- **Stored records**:
= Beginning of Section =

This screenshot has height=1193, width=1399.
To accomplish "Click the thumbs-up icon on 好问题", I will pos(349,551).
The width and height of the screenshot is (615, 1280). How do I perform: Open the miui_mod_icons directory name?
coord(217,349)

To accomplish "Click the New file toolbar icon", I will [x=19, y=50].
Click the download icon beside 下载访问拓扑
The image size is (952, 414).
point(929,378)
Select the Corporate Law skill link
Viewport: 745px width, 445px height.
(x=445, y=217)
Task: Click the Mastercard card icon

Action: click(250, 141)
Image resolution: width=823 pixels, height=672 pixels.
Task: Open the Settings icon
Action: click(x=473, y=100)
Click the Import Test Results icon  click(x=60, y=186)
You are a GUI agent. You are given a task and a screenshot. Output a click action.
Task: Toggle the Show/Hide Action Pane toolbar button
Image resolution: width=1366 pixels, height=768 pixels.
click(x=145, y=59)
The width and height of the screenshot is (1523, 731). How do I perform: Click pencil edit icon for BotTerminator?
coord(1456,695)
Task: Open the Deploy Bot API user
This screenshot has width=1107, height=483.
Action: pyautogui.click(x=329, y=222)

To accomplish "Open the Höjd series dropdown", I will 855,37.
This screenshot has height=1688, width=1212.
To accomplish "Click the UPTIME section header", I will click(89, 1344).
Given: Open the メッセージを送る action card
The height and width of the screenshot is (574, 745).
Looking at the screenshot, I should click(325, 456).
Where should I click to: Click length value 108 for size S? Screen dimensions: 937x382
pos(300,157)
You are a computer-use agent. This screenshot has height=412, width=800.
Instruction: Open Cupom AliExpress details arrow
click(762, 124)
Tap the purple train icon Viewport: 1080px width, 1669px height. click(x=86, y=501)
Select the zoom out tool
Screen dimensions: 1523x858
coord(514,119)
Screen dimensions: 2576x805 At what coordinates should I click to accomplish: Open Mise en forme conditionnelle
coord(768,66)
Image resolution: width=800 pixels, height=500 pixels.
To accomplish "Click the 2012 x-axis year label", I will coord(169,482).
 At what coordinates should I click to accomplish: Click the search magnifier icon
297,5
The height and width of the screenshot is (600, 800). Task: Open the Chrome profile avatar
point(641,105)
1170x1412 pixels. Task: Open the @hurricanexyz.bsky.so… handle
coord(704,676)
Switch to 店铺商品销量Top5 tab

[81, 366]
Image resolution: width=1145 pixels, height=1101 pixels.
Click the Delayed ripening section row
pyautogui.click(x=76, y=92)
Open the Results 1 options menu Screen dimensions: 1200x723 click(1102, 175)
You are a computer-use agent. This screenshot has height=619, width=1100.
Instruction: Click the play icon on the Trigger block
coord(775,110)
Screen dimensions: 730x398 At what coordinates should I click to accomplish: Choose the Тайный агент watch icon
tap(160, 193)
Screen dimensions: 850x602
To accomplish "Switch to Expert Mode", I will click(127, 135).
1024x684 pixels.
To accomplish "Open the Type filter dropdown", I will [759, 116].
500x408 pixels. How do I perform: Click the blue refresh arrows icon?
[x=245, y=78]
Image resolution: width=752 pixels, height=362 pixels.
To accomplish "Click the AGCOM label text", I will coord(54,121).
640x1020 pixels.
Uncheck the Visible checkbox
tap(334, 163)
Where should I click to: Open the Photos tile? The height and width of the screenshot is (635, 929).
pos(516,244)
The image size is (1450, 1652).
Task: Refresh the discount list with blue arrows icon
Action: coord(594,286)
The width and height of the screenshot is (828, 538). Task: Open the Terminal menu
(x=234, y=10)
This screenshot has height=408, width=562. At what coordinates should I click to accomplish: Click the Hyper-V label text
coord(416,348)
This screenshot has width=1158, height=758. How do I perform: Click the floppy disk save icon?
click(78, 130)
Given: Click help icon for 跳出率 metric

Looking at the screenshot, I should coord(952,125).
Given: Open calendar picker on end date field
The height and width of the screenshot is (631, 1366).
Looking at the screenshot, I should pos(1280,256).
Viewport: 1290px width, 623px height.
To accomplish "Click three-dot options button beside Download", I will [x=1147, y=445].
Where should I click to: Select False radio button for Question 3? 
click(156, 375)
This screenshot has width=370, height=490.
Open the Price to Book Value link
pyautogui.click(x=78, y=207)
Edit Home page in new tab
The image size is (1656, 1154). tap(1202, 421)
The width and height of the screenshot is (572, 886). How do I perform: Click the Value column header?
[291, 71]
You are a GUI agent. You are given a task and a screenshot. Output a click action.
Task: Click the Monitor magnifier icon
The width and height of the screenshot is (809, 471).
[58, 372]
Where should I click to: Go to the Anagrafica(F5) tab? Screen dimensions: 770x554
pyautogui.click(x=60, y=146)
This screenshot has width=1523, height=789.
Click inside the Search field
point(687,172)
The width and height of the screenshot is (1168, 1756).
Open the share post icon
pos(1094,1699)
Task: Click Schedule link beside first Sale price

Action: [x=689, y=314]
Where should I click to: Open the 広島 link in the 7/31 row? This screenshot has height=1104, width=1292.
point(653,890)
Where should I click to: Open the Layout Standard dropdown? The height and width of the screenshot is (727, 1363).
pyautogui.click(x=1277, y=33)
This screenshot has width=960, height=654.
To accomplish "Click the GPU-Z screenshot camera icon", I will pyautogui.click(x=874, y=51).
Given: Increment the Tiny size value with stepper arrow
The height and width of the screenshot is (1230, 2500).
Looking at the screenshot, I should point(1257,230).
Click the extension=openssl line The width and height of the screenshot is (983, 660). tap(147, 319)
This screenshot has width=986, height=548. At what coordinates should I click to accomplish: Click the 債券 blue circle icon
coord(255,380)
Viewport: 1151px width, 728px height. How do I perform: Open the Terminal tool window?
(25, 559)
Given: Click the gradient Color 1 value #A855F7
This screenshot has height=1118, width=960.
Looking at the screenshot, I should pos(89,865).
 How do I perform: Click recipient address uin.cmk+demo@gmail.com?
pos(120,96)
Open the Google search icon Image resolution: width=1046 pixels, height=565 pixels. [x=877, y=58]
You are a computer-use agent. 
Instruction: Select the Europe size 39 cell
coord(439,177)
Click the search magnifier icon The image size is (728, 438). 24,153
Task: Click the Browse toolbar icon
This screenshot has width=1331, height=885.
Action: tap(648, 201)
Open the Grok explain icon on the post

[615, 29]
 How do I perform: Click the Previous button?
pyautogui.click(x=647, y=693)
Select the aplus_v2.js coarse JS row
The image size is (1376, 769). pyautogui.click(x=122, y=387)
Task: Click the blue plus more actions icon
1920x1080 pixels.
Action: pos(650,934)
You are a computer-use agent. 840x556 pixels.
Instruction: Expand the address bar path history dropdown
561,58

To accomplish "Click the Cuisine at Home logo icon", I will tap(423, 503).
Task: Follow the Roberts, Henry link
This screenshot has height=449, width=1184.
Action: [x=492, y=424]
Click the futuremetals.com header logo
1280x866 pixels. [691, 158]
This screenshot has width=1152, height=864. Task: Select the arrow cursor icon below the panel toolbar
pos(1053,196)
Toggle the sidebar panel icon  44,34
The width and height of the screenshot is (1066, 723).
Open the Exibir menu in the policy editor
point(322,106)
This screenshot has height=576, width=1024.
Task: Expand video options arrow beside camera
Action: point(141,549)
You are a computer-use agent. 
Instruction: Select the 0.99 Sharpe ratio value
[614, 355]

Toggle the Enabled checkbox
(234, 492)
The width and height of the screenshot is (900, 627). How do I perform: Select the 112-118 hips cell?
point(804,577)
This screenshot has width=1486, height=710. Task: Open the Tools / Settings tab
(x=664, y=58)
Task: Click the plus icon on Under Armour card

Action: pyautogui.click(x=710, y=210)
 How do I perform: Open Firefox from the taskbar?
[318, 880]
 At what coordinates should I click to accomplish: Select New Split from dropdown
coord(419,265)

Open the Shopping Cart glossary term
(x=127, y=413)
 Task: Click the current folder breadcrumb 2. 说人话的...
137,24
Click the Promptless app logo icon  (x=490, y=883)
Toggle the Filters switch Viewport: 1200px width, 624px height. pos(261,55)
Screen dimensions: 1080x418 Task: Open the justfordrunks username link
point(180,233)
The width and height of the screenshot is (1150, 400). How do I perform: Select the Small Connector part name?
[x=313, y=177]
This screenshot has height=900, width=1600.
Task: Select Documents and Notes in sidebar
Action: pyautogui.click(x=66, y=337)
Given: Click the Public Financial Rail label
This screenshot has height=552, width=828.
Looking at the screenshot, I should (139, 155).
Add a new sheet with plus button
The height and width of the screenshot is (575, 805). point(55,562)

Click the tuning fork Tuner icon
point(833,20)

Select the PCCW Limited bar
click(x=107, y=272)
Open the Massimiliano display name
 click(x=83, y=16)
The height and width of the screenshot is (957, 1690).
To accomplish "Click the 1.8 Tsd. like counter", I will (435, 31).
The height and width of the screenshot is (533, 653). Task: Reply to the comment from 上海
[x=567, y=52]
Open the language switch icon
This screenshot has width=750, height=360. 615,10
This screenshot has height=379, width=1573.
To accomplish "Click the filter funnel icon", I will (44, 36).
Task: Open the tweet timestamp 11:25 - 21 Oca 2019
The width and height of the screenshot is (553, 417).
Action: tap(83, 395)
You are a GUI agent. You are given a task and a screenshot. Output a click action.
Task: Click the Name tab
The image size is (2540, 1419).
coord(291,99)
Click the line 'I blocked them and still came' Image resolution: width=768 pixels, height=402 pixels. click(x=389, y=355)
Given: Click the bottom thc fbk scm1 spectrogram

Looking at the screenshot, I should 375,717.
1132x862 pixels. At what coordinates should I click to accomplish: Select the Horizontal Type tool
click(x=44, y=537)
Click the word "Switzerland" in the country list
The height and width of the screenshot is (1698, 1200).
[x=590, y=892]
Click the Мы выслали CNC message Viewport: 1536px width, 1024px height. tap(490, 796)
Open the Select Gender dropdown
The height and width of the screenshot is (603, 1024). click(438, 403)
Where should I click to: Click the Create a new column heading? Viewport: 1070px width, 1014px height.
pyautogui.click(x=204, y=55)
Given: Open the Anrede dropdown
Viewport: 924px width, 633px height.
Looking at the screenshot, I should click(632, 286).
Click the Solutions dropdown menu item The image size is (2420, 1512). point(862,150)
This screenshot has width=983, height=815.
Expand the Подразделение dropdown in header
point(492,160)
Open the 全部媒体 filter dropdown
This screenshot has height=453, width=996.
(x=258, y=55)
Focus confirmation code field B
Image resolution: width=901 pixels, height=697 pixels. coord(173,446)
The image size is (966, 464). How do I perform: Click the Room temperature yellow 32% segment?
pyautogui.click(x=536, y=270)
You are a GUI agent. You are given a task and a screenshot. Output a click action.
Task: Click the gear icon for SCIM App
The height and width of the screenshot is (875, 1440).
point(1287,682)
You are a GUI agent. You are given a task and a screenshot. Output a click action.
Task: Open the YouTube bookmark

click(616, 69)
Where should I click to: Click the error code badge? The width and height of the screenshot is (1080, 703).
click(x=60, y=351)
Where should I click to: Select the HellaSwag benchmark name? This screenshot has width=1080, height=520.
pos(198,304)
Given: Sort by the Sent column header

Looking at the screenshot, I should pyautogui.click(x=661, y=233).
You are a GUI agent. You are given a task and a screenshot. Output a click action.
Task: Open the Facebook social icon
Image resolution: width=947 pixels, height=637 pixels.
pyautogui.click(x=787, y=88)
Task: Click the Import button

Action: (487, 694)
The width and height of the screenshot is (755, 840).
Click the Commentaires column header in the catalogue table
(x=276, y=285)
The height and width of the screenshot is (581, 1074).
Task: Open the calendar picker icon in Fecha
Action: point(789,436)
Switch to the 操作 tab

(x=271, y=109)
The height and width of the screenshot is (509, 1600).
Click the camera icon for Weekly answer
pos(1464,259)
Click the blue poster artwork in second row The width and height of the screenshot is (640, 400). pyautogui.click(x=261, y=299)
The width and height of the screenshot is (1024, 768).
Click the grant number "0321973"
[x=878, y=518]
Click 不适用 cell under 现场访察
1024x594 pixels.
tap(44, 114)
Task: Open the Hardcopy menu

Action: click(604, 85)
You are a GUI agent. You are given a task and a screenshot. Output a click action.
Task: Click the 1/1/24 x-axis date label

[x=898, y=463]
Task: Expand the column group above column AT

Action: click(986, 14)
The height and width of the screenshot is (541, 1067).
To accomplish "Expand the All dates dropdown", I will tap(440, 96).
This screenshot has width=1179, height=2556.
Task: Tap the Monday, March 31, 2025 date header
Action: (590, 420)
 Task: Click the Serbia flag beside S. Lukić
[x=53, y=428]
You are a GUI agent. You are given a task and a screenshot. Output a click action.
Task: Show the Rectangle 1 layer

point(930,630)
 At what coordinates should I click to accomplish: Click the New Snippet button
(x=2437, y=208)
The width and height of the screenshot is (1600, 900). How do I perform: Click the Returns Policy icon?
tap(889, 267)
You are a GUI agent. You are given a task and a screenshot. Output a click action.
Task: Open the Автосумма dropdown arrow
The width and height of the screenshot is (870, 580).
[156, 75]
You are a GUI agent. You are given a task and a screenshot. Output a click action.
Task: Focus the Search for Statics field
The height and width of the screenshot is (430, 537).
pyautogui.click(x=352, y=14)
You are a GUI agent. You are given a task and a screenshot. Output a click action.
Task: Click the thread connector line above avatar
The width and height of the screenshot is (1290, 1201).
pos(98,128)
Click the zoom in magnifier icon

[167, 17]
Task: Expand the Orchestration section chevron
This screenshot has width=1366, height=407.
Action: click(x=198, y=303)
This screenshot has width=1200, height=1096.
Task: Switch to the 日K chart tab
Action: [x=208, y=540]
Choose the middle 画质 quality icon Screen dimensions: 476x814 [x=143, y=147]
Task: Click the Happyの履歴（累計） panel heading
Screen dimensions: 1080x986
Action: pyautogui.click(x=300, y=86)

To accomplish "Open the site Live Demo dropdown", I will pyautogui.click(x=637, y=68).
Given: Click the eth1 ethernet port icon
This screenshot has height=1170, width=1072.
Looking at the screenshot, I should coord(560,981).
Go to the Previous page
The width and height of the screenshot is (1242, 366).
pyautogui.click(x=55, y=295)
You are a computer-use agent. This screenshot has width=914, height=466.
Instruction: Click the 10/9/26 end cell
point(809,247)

= End of Section =

- **Task requirements**: From the line that has "The height and width of the screenshot is (600, 800)." through the line that has "Image resolution: width=1145", copy every line exactly as it appears above, and leave out all others.

- **Output for this exercise**:
The height and width of the screenshot is (600, 800). Task: Open the Chrome profile avatar
point(641,105)
1170x1412 pixels. Task: Open the @hurricanexyz.bsky.so… handle
coord(704,676)
Switch to 店铺商品销量Top5 tab

[81, 366]
Image resolution: width=1145 pixels, height=1101 pixels.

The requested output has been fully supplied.